Internet-Drafts are working documents of the Internet Engineering
Task Force (IETF), its areas, and its working groups. Note that other
groups may also distribute working documents as Internet-Drafts.
Internet-Drafts are draft documents valid for a maximum of six months
and may be updated, replaced, or obsoleted by other documents at any
time. It is inappropriate to use Internet-Drafts as reference
material or to cite them other than as "work in progress."
The list of current Internet-Drafts can be accessed at http://
www.ietf.org/ietf/1id-abstracts.txt.
The list of Internet-Draft Shadow Directories can be accessed at
http://www.ietf.org/shadow.html.
This Internet-Draft will expire on April 18, 2004.
Copyright Notice
Copyright (C) The Internet Society (2003). All Rights Reserved.
Abstract
This document describes a simple method for invoking and running the
NETCONF configuration protocol within a Secure Shell (SSH) session as
an SSH subsystem. Some features of the NETCONF protocol are not
suited for use in a single shell session, and those limitations are
described here.
Wasserman & Goddard Expires April 18, 2004 [Page 1]

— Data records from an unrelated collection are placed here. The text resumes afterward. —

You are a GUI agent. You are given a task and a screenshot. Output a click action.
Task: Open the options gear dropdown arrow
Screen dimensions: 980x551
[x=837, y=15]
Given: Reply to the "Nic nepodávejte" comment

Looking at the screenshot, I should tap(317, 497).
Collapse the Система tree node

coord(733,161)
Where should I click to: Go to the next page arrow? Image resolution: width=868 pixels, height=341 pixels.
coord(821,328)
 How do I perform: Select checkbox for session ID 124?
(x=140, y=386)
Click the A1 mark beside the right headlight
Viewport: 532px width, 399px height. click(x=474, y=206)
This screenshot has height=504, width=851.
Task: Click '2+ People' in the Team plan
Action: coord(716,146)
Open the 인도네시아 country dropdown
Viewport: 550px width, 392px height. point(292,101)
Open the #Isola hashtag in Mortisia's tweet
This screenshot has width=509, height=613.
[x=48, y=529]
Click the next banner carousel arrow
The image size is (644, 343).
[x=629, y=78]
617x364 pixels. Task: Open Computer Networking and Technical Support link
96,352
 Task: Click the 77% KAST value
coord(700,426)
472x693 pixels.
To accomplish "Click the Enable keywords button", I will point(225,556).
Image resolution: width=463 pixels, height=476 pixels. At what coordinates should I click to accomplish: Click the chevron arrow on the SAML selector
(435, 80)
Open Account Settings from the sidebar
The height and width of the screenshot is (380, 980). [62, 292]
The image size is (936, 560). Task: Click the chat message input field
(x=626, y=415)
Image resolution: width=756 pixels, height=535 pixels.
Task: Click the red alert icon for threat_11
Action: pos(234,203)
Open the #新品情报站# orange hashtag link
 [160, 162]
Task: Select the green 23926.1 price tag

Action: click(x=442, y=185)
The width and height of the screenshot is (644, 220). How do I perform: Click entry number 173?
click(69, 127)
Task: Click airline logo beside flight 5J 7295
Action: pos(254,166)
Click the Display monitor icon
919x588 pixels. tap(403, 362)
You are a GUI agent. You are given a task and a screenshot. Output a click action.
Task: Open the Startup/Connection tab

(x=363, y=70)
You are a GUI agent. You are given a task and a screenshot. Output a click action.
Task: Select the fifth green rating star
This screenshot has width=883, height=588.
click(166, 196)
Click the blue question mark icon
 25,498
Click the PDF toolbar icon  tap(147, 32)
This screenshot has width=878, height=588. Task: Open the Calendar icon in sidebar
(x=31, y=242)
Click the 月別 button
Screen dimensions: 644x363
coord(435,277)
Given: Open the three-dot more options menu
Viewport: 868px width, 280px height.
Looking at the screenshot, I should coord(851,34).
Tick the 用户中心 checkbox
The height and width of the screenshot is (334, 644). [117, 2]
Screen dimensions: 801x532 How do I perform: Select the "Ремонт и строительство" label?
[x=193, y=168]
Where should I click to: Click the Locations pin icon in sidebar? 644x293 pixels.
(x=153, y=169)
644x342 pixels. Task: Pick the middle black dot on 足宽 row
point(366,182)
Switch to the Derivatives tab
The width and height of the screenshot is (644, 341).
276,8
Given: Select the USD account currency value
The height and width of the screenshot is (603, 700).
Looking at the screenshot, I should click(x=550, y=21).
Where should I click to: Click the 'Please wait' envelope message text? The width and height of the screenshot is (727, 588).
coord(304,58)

Internet-Draft NETCONF over SSH October 2003
Table of Contents
1. Introduction . . . . . . . . . . . . . . . . . . . . . . . . . 3
2. Starting NETCONF over SSH . . . . . . . . . . . . . . . . . . 4
2.1 Capabilities Exchange . . . . . . . . . . . . . . . . . . . . 5
2.2 Reversability of Connections . . . . . . . . . . . . . . . . . 6
3. Using NETCONF over SSH . . . . . . . . . . . . . . . . . . . . 7
4. Sending NETCONF Notifications over SSH . . . . . . . . . . . . 9
5. Exiting the NETCONF Subsystem . . . . . . . . . . . . . . . . 10
6. Running NETCONF from an SSH Shell . . . . . . . . . . . . . . 11
6.1 Starting a NETCONF Shell Session . . . . . . . . . . . . . . . 11
6.2 Exiting a NETCONF Shell Session . . . . . . . . . . . . . . . 11
7. Security Considerations . . . . . . . . . . . . . . . . . . . 13
8. Acknowledgements . . . . . . . . . . . . . . . . . . . . . . . 14
Normative References . . . . . . . . . . . . . . . . . . . . . 15
Informative References . . . . . . . . . . . . . . . . . . . . 16
Authors' Addresses . . . . . . . . . . . . . . . . . . . . . . 16
Intellectual Property and Copyright Statements . . . . . . . . 17
Wasserman & Goddard Expires April 18, 2004 [Page 2]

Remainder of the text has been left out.